I’m sure that you’ve spent a lot of your time wondering how I used the ricotta that I posted about last. Well, the suspense is over.

It went into homemade ravioli!

I just added 2 Tbs. of Italian seasoning, 2 whisked eggs, and a dash of nutmeg to the gigantic amount of ricotta I made.  It definitely made more than was necessary for a night’s worth of ravioli, but I now have plenty of ravioli frozen and ready to use for many dinners to come (all in an afternoon’s work).  I’d say if you used half of the ricotta recipe mentioned in the previous post (to make about 3/4 – 1 lb of ricotta), you would make a reasonable amount of ravioli (but you’ll probably still have some leftovers). That’s ok, it tastes awesome and the feeling of accomplishment that comes from seeing your own from-scratch ravioli is totally worth it!

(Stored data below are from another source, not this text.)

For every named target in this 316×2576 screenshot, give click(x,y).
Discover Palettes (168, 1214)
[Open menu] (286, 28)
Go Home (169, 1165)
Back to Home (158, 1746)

In addition to 1/2 of the ricotta recipe, you’ll also need to make pasta dough. The ingredients include:

  • 3 cups all-purpose organic, unbleached flour
  • 2 large eggs
  • 3 Tbs. water to start
  • 1 Tbs. olive oil
  • 1/4 Tsp. salt

Mix the dry ingredients and form a well in the center in which to add the wet ingredients.  Begin to knead everything together.  It starts out pretty crumbly, but it gets easier to work with as you go along.  Feel free to add additional Tbs. of water at a time to help with the process. I ended up using a lot more than 3 Tbs. of water, but I found it helpful to go slowly with this so that I didn’t get the dough too wet and sticky.

When the dough becomes smooth, it’s ready to roll out with a rolling pin or put through a pasta machine. We were using a CucinaPro(TM) pasta maker. The dough goes through 8 different times and the width of the rollers keeps getting smaller so you end up with a very smooth, thin sheet of pasta.  It’s perfect for ravioli.

Sheets of pasta for ravioli making

When the dough has been pressed, you can add about a Tbs. of ricotta mixture for each ravioli.  We used a mold (see the bottom part of the mold in the picture above), but there are also devices that function like cookie cutters to help with making ravioli.

Fill the wells with cheese…

Cover with another layer of dough and roll over with a rolling pin..

Fresh pasta cooks very quickly.  We added some of the ravioli to a pot of boiling water and cooked for about 5 minutes until they were done.


Ravioli from scratch!

I can’t believe we made these completely from scratch!

And it was also a fun day of inter-generational cooking.  Grandma was able to share stories of how her family made pasta when she was young, and we all worked together to feed the dough through the pasta maker.  It made me think about the fact that we’ve traded irreplaceable family moments that come from home cooked meals for the convenience of pre-packaged food. The sense of accomplishment and pride that comes from home cooked meals is well worth the effort — these feelings just do not come from opening a can to cook or microwaving a meal!